BEGIN Dataset extract

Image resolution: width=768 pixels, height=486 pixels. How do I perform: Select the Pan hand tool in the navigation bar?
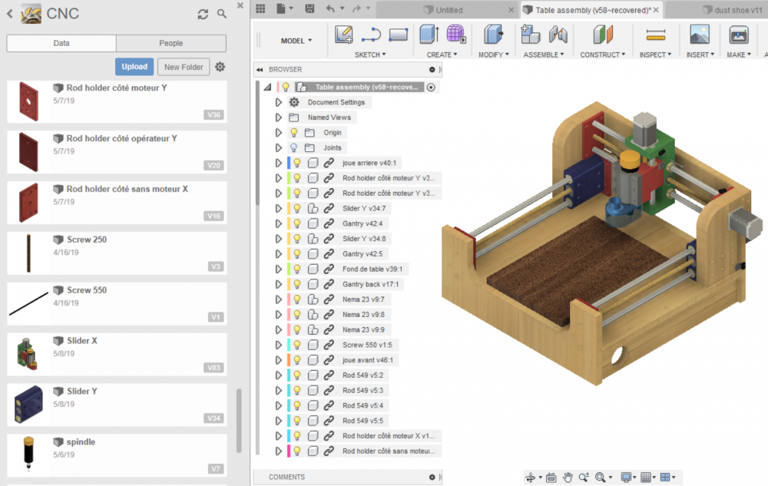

END Dataset extract
BEGIN Dataset extract

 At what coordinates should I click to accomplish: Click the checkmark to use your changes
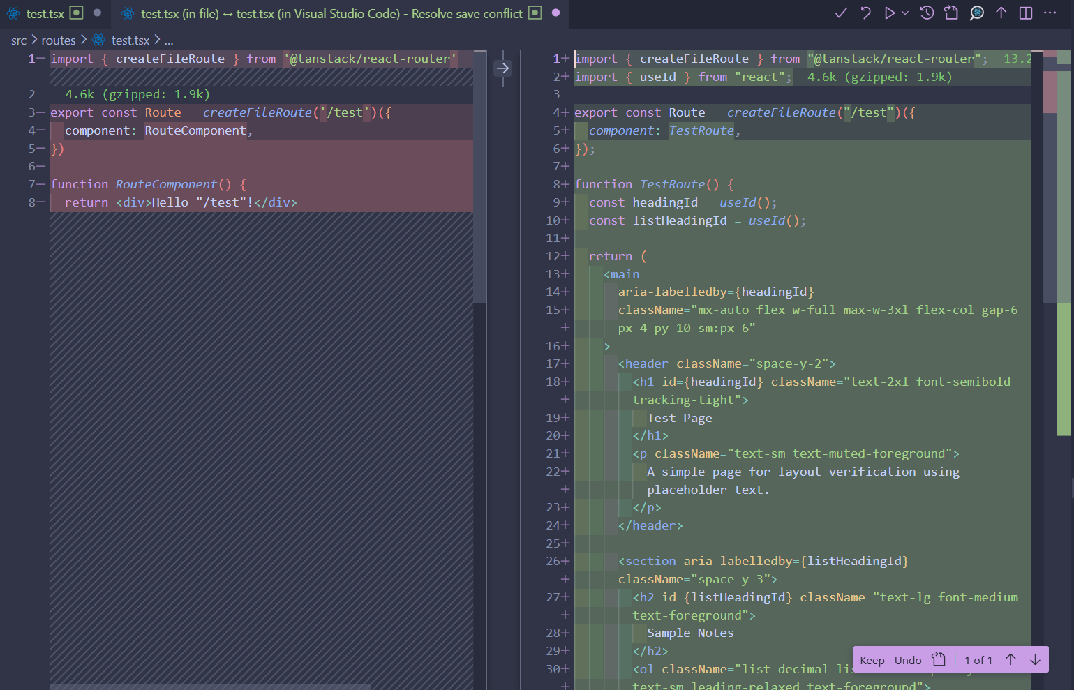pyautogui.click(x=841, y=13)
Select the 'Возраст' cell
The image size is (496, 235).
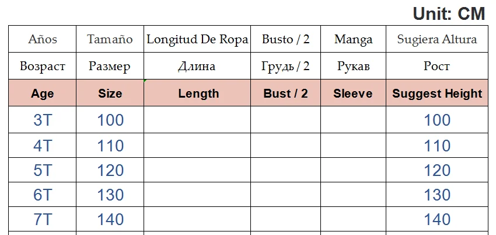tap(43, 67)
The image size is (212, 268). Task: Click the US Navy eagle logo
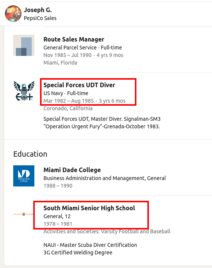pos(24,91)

END Dataset extract

• Exercise details:
Take every line above that includes "Select" and list it.

• Written solution:
Image resolution: width=768 pixels, height=486 pixels. How do I perform: Select the Pan hand tool in the navigation bar?
Select the 'Возраст' cell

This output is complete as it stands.